A business owner from Oklahoma called me the other day to talk about several aspects of his company’s strategic plan. While he was impressive on various components (e.g., key performance metrics, leadership development, and accountability), he had great difficulty blending them together under the undefined type of organizational culture he was trying to implement in his company.
It quickly became obvious that he had read way too many academic books on organizational culture, management practices, and executive biographies (erroneously posing as leadership case studies) which allowed him to rattle off myriad buzz words (e.g., world-class talent, leveraging analytics, empower horizon thinking) that sound erudite when in fact they continually ring hollow to me. After 5-10 minutes of his soliloquy, I finally interrupted him and said come down from Mount Sinai and keep things simple. I proceeded to tell him at its core, he should think only about designing, implementing, and rewarding a “results-based team-oriented culture.”

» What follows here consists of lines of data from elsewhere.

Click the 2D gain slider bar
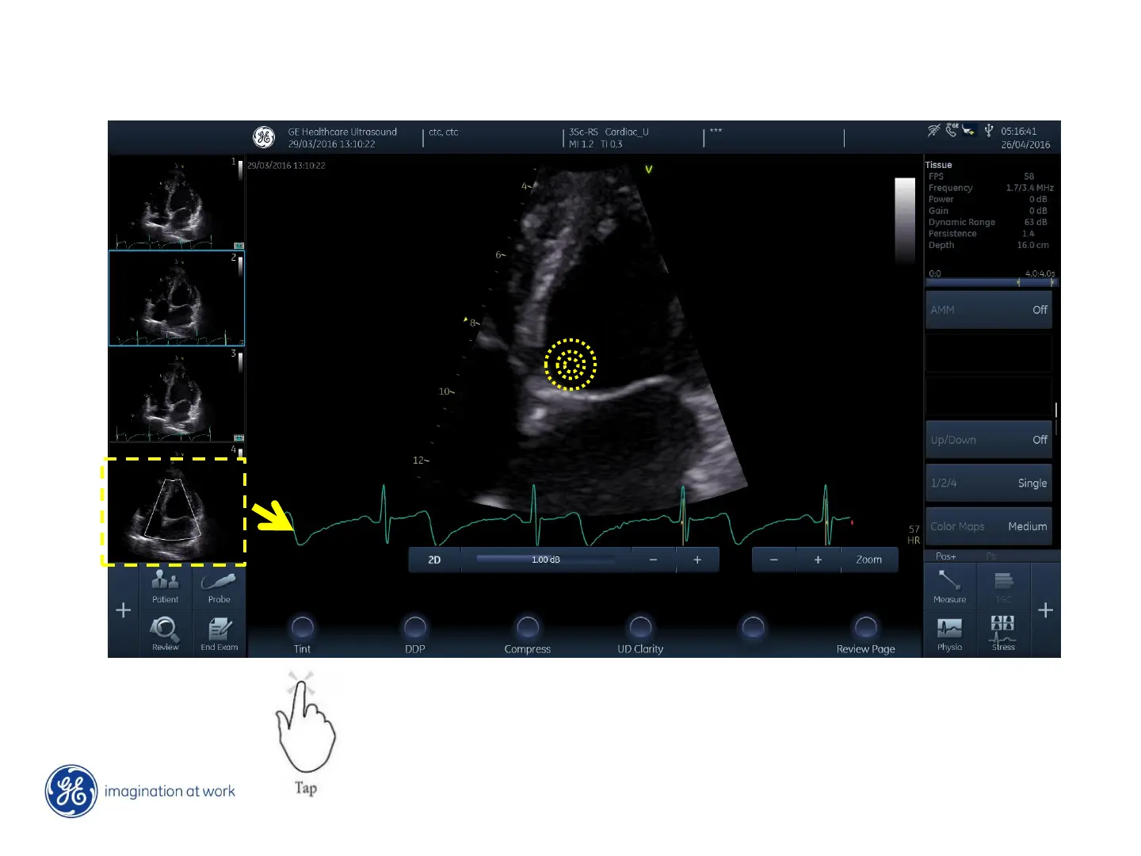 (x=545, y=560)
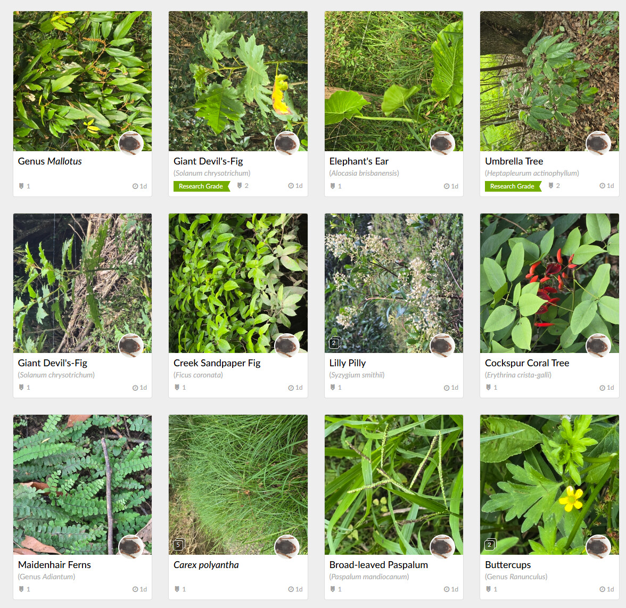Open the Lilly Pilly white blossoms photo
626x608 pixels.
[x=394, y=283]

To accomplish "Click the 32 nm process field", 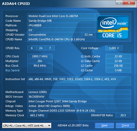I will point(88,35).
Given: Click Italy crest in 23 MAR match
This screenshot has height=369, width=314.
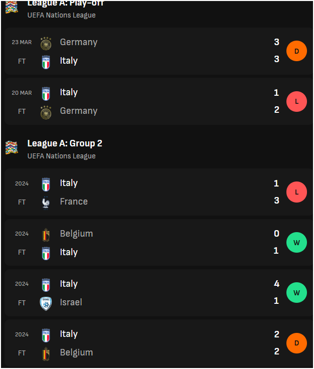Looking at the screenshot, I should click(x=46, y=62).
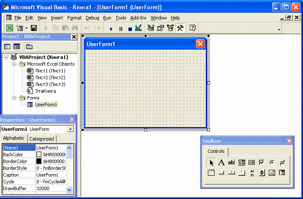Switch to the Categorized tab
303x199 pixels.
[41, 139]
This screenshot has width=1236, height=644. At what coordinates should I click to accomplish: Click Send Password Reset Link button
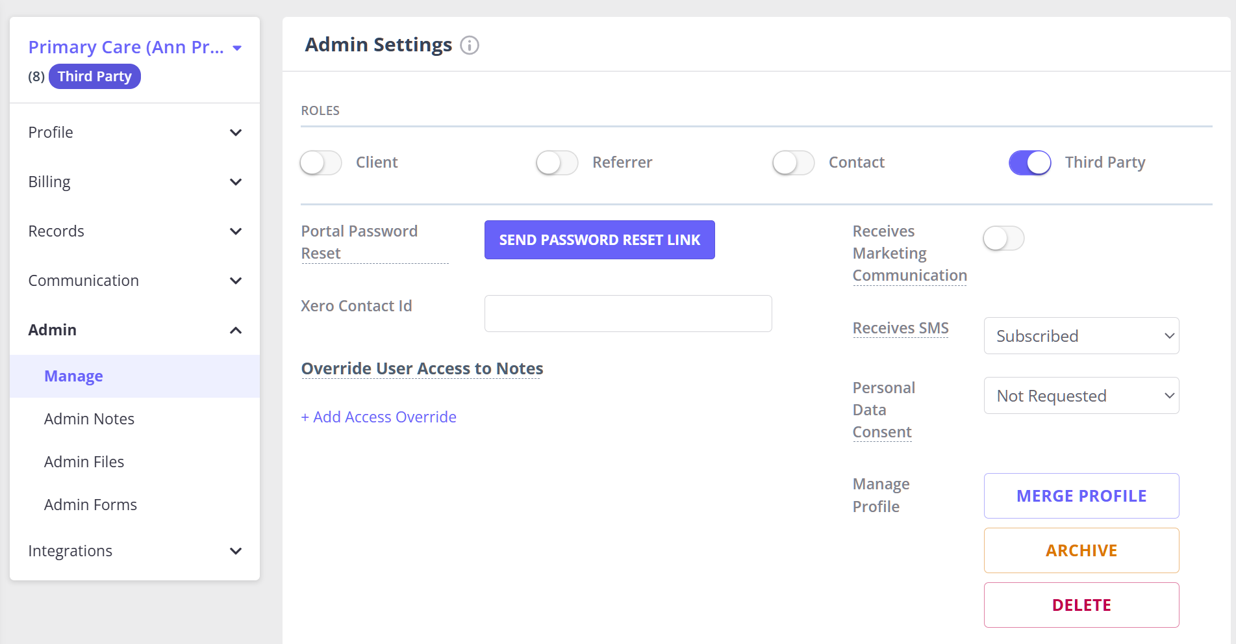(599, 240)
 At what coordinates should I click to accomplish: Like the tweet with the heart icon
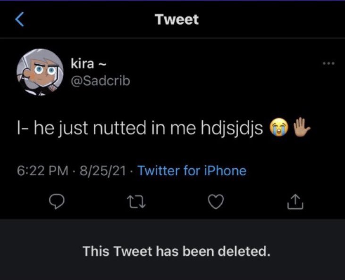click(216, 202)
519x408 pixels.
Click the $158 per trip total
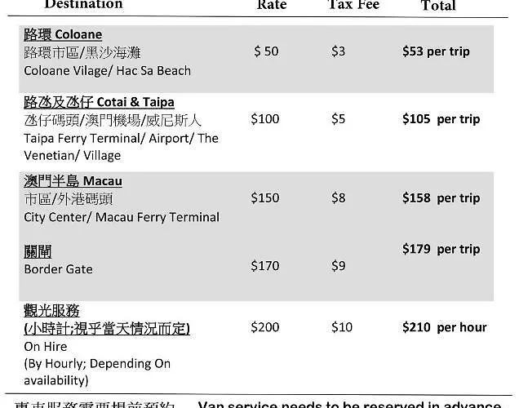(441, 198)
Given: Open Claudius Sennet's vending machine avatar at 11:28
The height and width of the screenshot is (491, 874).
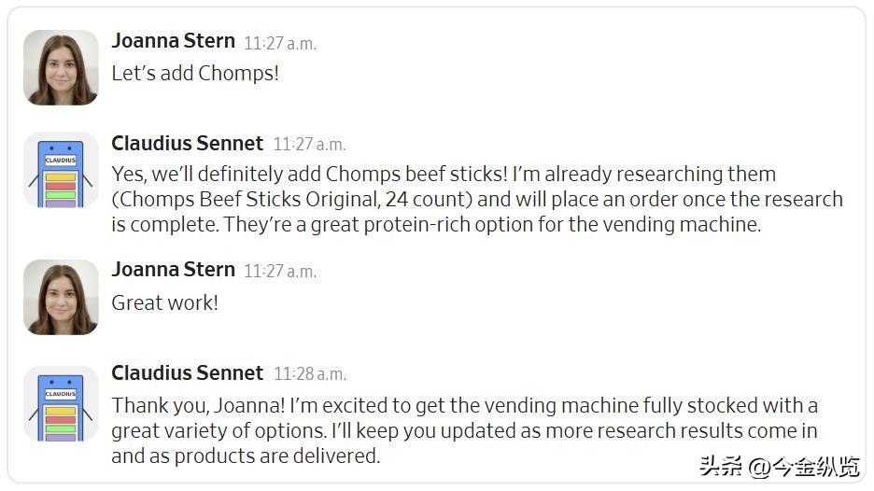Looking at the screenshot, I should click(61, 403).
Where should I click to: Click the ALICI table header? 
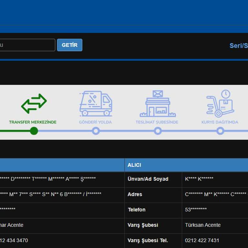click(x=134, y=165)
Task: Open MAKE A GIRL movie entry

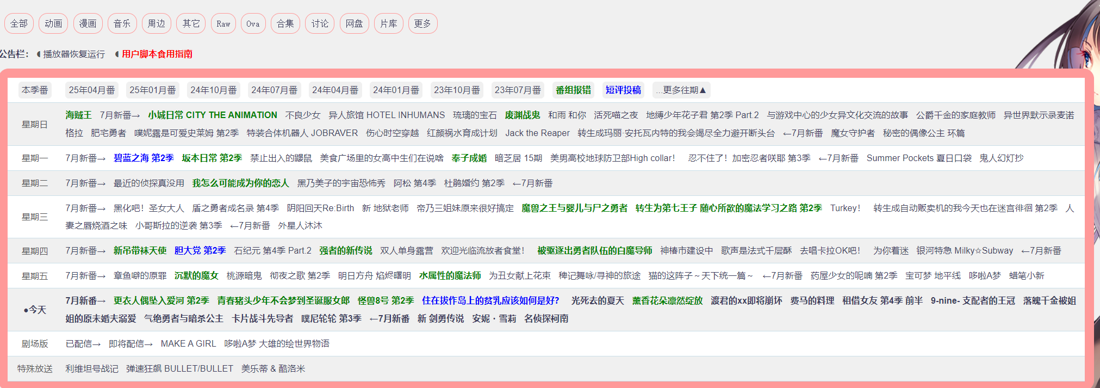Action: pyautogui.click(x=188, y=343)
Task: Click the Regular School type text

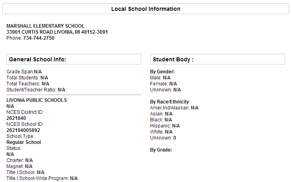Action: (x=24, y=142)
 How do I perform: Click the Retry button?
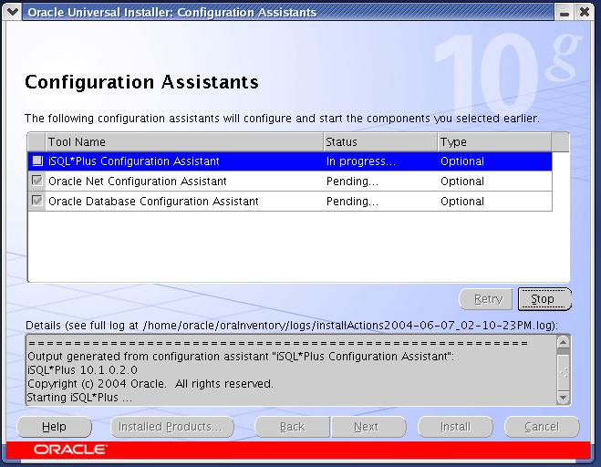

Taken aback by that simplicity, he requested additional testimony to understand the essence of organizational culture. Accordingly, I simply stated that a company cannot achieve sustainable results without a strong team, and a company cannot survive without achieving desired results. Strong teams yield positive results; positive results are produced by strong teams. That precept serves as the nucleus of all successful organizational cultures.
If someone tells you that organizational culture, leadership, and strategic planning are not unequivocally grounded in a results-based team-oriented context, you are wasting your time. And oh, by the way, your time is too valuable to waste listening to false prophets spinning nonsensical yarns to you.
Keep it simple.
At that point I told the Oklahoma business owner to re-center his mindset and focus only on those two dimensions (e.g., results, team), draft his strategic plan around them, align his key performance indicators with them, and create success behaviors that manifest them.
With that framework conceptualized, he can think about the proper mechanisms (e.g., policies, procedures, training), managerial role modeling (e.g., coaching, communication, new employee orientation), and reinforcement principles (e.g., performance appraisals, employee recognition events, bonus programs) necessary to instill that “results-based team-oriented culture” throughout his workforce.